Re: RARA-AVIS: Cain (was "The Man Who Wasn't There")

From: a.n.smith (
Date: 10 Nov 2001

> "a.n.smith" writ:
> [SNIP]
> > I just wrote a paper about how Hollywood's attempt's to
> > "clean up" Cain in the olden days sucked the true morality
> > of the novels out of the film versions. At least to me...
> Will we get to see it?

I don't know. I'll have to see if anyone out there in journal land is looking for stuff about Cain. Plus, I'm not a good critic. The idea was great, I thought, but my execution lacked, oh, let's say "goodness."

Okay, if you haven't read Cain's Double Indemnity or seen the film version, the next paragraph is full of spoilers.
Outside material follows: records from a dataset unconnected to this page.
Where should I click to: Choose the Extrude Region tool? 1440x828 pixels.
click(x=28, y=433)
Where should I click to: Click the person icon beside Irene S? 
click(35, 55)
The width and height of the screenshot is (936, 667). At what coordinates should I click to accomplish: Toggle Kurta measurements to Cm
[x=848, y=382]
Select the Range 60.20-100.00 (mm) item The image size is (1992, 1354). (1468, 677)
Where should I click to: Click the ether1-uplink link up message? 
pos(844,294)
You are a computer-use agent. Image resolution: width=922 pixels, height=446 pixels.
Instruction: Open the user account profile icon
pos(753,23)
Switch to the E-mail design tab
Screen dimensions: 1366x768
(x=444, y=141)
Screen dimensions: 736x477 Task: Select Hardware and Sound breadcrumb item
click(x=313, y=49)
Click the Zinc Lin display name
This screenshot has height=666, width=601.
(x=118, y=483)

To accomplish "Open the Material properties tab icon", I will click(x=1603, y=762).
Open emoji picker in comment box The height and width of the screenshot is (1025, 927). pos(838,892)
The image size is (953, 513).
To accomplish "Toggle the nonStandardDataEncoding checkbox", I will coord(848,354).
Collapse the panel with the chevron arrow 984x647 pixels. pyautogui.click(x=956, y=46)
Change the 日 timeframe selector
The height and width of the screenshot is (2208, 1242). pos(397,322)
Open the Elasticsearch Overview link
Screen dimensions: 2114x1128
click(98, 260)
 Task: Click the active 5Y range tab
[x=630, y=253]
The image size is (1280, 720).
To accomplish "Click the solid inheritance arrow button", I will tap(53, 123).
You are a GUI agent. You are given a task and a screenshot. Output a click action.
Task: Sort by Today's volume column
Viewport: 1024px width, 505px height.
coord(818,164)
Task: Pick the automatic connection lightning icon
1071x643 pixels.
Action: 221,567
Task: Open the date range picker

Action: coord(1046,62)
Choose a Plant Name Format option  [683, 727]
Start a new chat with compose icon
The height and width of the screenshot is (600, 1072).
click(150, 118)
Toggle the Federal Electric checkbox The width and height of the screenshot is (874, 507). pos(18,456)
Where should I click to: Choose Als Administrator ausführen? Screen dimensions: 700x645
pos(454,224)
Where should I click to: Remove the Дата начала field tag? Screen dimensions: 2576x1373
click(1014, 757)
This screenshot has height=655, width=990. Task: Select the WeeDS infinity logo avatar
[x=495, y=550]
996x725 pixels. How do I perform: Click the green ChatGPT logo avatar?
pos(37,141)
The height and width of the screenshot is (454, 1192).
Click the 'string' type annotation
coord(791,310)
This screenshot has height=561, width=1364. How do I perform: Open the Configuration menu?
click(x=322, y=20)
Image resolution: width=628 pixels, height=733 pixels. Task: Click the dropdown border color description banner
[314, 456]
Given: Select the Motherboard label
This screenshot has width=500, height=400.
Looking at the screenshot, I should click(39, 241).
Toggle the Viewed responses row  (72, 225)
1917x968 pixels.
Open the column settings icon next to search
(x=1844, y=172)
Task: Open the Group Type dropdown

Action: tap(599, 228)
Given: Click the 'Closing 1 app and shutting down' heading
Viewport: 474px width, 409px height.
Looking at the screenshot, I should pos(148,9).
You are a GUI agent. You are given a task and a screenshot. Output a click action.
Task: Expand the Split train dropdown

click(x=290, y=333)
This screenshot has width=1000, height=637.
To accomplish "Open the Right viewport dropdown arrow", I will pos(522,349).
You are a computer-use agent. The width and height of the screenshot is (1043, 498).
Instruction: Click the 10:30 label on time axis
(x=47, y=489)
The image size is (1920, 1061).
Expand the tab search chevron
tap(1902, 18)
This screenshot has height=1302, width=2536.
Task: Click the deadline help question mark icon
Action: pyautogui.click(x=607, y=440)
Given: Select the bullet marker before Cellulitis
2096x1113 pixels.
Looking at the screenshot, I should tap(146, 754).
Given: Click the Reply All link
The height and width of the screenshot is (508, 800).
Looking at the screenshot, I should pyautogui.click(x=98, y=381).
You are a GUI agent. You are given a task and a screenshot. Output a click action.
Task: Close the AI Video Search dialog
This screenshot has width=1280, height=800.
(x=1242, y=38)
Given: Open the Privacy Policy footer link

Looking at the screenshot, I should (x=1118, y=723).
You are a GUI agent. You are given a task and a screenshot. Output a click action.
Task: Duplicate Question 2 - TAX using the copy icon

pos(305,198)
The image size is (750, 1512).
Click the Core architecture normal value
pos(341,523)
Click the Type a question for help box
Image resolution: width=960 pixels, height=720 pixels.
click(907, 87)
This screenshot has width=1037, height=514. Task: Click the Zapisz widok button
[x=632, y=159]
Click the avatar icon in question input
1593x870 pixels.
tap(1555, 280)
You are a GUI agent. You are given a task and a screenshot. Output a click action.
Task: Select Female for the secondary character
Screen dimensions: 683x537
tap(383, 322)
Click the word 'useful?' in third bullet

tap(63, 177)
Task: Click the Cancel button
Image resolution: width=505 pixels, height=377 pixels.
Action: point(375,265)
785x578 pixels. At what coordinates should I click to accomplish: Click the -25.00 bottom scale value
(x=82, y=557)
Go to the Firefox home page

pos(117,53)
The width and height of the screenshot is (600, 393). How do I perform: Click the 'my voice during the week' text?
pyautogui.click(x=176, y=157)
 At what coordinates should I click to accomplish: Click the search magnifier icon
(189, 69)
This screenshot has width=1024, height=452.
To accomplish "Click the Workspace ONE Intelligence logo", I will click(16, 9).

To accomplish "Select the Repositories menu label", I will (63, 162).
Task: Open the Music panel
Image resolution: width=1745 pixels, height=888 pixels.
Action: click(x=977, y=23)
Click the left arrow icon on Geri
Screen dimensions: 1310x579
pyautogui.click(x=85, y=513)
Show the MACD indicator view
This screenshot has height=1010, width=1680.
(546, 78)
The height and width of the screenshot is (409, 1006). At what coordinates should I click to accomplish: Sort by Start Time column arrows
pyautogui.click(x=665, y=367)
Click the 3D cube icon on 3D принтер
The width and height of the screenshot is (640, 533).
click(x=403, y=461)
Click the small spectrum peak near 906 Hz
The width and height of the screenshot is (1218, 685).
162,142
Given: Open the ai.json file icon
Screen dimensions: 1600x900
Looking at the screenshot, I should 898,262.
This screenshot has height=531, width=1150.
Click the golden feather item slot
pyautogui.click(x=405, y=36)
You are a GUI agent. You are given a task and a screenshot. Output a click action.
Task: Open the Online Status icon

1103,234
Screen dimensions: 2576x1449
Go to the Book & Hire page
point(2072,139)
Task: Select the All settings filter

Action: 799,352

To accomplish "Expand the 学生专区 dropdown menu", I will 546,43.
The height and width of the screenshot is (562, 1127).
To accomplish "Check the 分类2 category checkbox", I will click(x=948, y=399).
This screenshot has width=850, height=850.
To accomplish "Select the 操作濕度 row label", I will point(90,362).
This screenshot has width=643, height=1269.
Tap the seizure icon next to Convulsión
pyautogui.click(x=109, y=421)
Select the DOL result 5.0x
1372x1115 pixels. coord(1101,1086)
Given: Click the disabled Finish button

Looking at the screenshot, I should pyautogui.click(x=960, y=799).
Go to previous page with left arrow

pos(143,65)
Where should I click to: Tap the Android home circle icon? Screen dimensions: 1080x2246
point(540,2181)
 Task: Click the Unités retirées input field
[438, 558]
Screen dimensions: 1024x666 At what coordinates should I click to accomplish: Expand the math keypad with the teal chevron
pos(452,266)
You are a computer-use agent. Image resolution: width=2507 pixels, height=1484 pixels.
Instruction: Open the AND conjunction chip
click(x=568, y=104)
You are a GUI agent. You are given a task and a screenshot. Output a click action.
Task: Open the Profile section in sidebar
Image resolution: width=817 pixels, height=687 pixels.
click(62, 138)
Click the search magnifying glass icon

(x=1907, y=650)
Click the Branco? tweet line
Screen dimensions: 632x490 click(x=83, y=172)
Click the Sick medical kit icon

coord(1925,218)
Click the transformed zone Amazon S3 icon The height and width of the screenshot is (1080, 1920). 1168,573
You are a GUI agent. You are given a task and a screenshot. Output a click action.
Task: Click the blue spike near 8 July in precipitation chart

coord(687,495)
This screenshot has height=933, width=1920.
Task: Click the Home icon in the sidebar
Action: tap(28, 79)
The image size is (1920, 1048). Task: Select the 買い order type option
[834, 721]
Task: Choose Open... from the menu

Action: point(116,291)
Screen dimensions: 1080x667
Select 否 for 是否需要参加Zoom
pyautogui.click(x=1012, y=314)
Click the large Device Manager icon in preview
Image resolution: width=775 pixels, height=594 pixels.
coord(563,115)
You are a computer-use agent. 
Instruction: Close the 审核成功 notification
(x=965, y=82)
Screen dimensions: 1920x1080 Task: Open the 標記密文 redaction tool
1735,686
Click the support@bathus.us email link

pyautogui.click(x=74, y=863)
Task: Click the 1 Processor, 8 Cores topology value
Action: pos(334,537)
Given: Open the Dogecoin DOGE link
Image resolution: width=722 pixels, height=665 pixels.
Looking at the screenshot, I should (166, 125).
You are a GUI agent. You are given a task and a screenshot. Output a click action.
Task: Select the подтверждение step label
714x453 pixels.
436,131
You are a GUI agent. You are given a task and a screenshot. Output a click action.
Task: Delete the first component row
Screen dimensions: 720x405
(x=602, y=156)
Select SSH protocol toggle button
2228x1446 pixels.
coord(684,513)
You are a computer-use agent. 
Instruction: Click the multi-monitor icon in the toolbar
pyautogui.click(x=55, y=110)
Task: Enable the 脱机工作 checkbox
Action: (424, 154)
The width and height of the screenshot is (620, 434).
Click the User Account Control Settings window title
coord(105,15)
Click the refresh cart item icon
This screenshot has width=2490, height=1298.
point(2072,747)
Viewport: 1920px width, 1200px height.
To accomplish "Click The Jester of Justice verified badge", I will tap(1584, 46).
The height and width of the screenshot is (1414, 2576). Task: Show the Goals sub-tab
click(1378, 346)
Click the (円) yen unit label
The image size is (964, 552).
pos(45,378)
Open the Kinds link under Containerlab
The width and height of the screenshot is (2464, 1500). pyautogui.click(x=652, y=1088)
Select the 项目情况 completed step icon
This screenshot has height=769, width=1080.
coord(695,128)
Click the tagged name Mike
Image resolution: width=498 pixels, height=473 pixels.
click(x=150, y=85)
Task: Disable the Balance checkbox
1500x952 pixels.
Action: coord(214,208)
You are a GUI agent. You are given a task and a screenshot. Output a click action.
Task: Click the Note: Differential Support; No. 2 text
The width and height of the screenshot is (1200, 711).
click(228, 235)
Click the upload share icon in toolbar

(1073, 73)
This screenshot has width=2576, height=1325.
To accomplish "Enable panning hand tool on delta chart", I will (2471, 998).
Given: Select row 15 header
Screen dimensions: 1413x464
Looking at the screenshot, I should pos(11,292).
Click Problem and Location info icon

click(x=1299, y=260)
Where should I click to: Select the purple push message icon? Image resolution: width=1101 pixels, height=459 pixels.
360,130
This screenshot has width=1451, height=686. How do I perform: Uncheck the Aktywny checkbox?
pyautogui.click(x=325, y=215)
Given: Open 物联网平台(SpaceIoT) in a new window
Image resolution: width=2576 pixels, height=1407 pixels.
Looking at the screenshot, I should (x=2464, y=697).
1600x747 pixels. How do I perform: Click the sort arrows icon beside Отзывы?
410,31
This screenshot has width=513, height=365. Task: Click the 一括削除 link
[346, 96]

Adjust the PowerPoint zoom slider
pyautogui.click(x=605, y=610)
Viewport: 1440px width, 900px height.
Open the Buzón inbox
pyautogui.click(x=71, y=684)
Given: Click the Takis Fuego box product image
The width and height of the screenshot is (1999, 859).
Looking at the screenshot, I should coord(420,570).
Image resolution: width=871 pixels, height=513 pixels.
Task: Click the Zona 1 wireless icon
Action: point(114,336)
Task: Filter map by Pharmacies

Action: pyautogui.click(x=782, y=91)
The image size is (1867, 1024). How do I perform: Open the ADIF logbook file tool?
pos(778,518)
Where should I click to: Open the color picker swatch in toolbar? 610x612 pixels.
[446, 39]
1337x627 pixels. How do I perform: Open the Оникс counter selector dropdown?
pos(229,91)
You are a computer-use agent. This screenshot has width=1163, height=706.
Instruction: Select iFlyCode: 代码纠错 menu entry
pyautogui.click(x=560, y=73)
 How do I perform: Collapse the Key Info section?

And also, you should be ashamed. Go find both now, today, and enrich your life.

All of the critics I read seem too caught up in the film version of Double Indemnity, saying it's superior to the novel. It's a great one, sure, for what it is. But it's not really the book, not that easy of a comparison. I loved Cain's depictions of the ravenous affair, the "goddess of death" who looked "washed-out," and the ending on the cruise ship, "The moon." So Chandler thought he was *improving* on that with his tough guy voiceover banter? Not in my mind. I also like the fact that the characters in the book have to face the consequences of their actions and decide on if they can live with themselves or not. The film seems to force the issue with the
"She shoots me, I shoot her, so now I'll confess." Yeah, fine, but that's so typical. Jumping off a cruise ship in a suicide pact? All right!